Material provided below:
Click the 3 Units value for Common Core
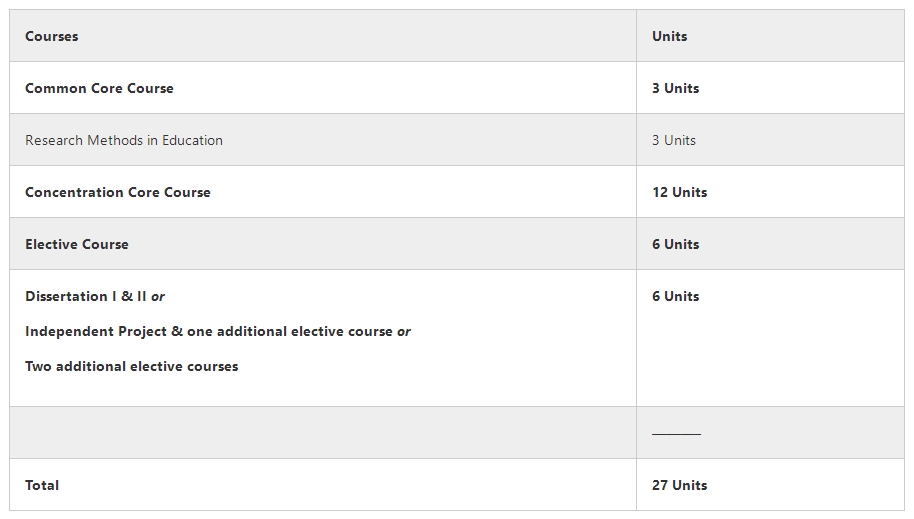The width and height of the screenshot is (914, 519). (676, 88)
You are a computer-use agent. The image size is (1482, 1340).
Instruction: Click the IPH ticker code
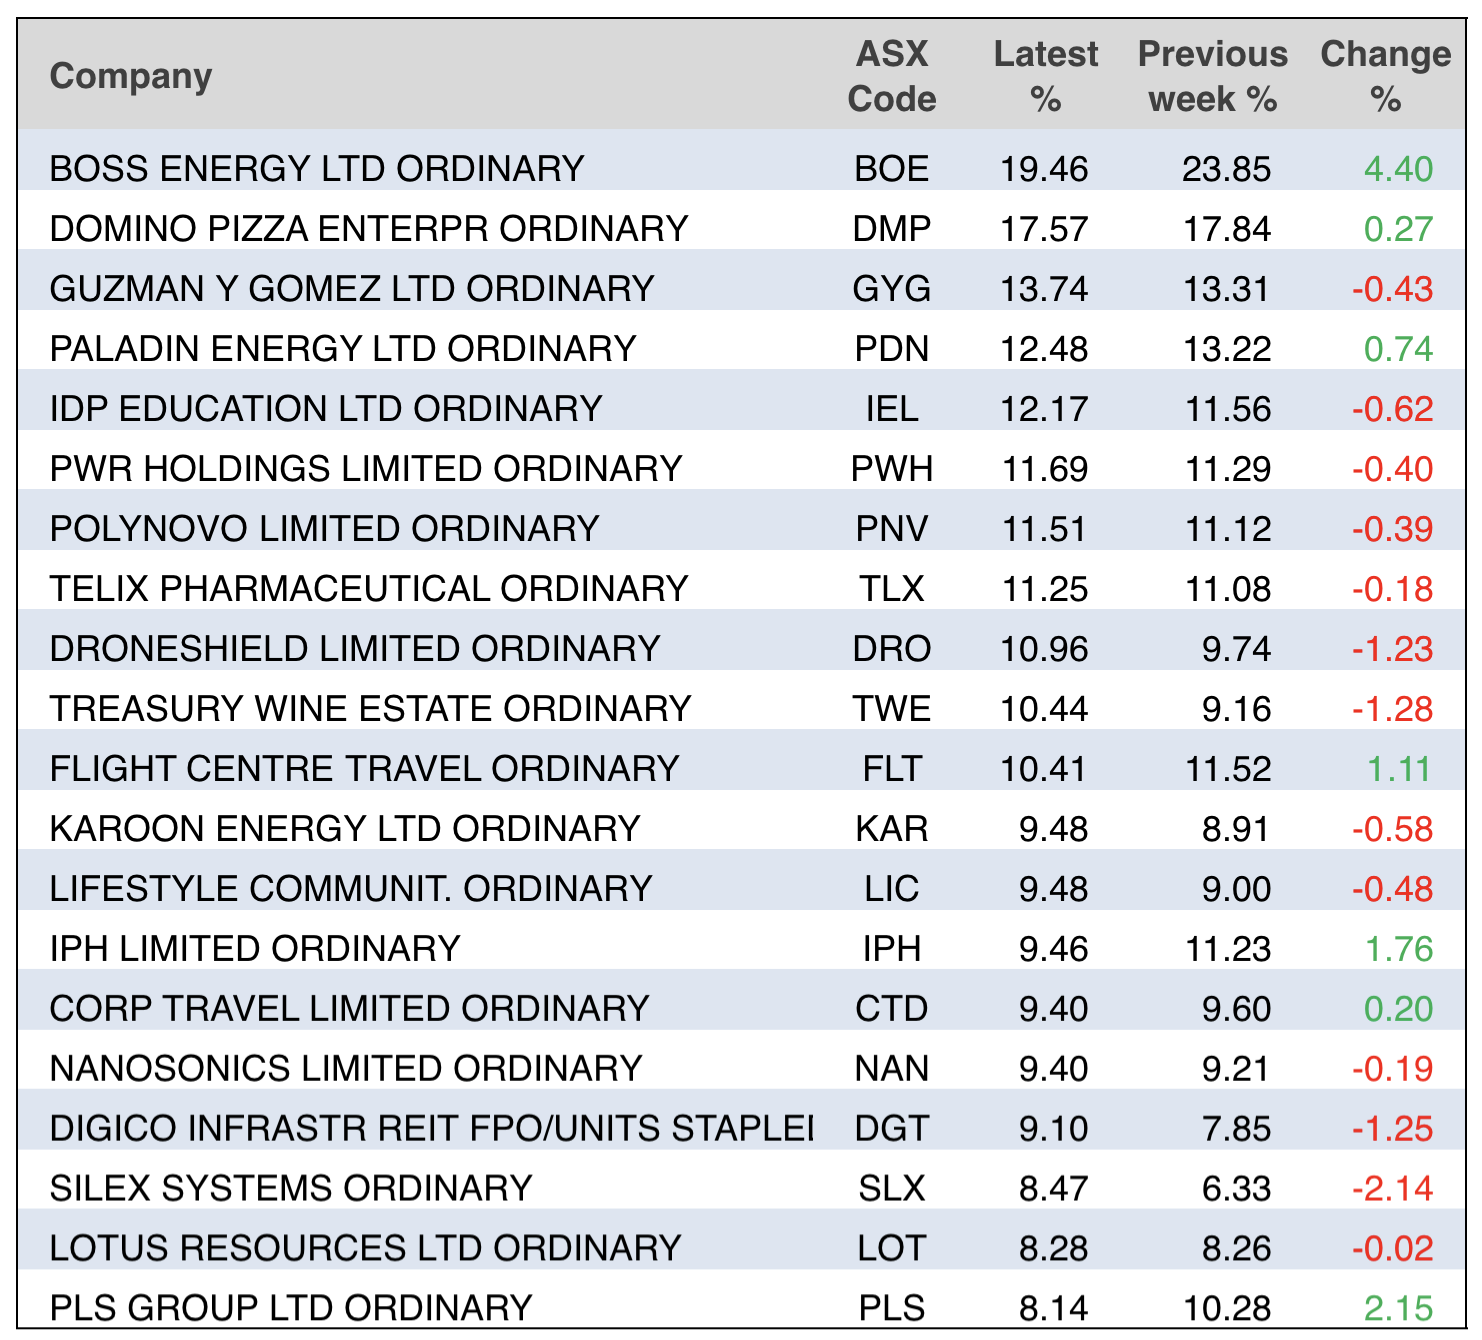pyautogui.click(x=891, y=949)
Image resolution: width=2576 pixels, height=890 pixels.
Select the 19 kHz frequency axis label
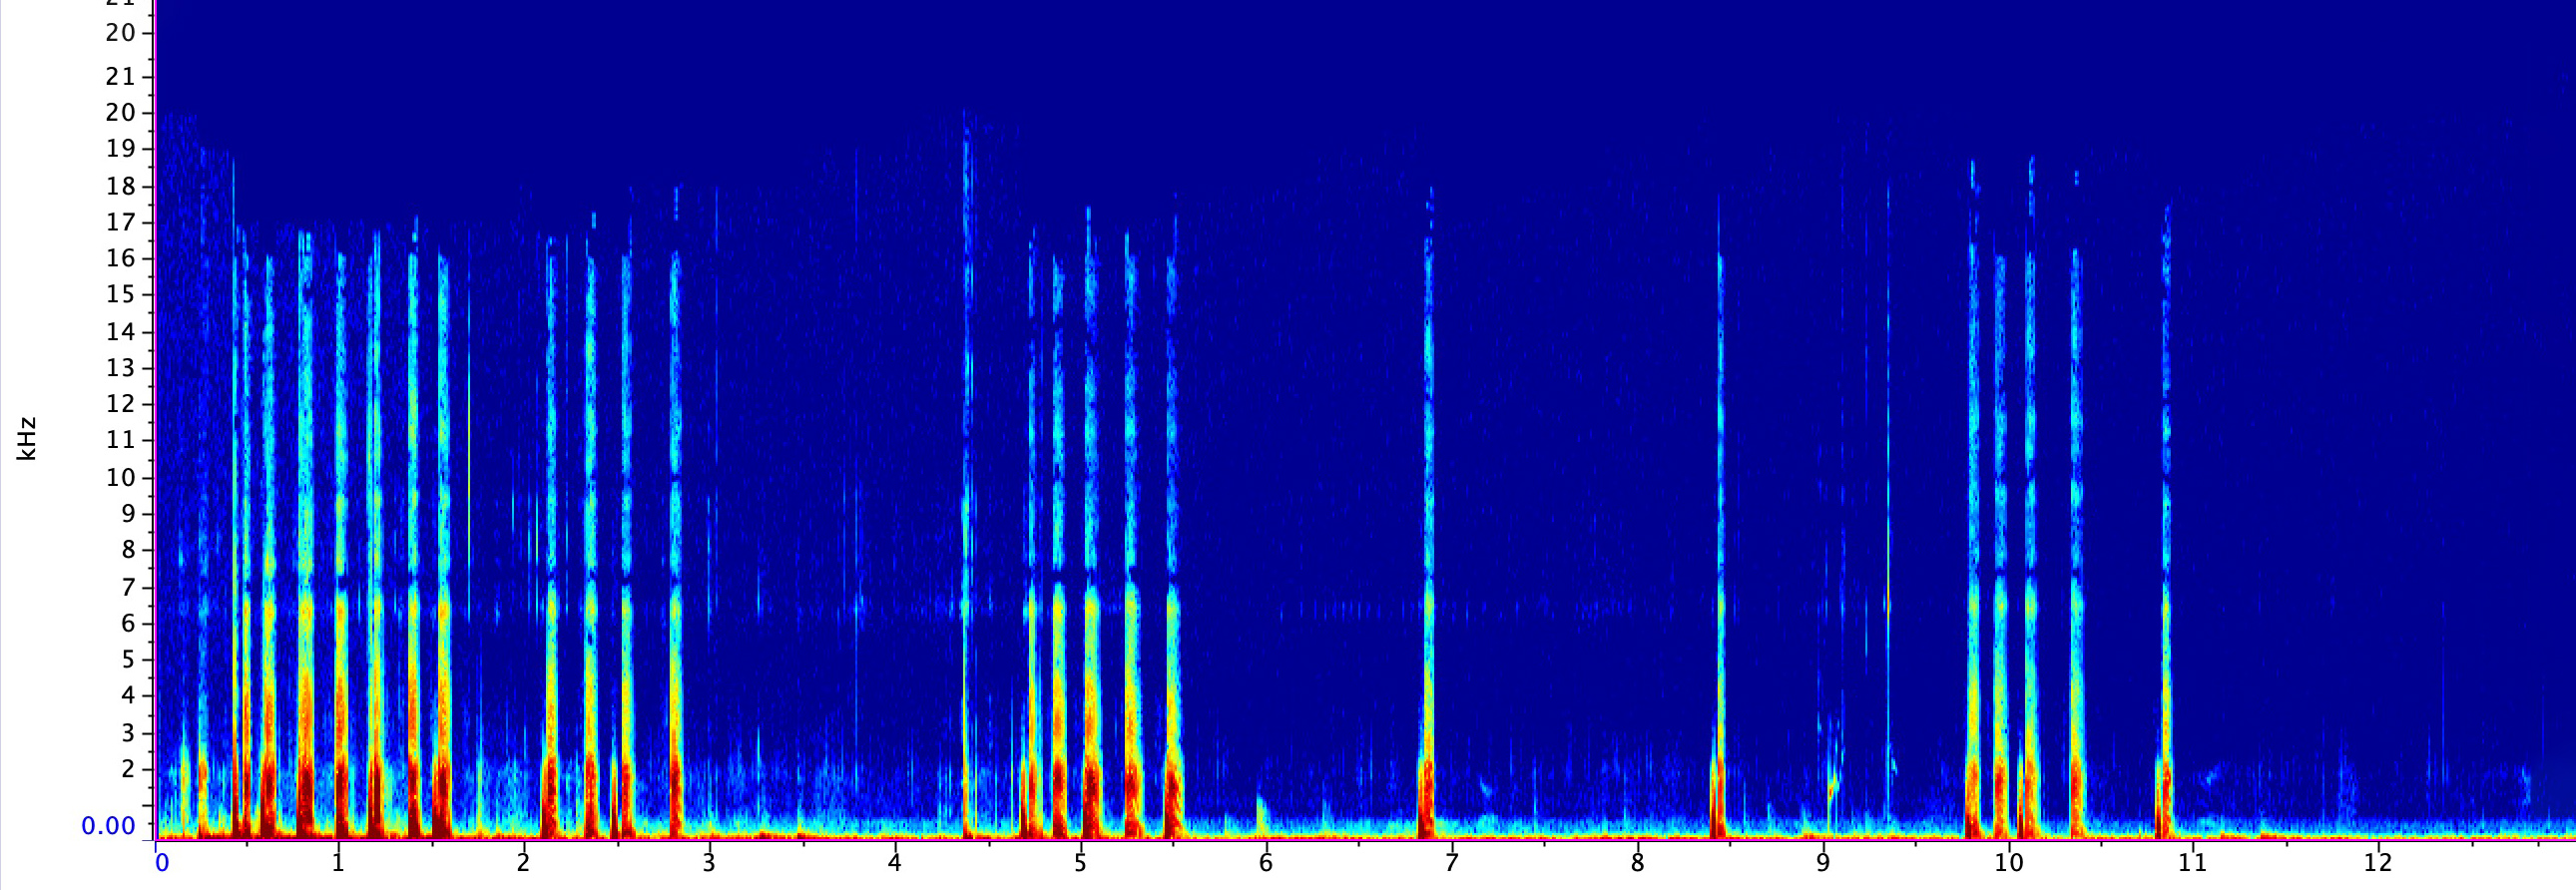click(120, 149)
End of Material provided.
Print the material precisely as given, dropping any images it holds.

• [Result of this task]
Click the 3 Units value for Common Core
The width and height of the screenshot is (914, 519). (676, 88)
You are a computer-use agent. The image size is (1482, 1340).
Instruction: Click the IPH ticker code
pyautogui.click(x=891, y=949)
Image resolution: width=2576 pixels, height=890 pixels.
Select the 19 kHz frequency axis label
click(120, 149)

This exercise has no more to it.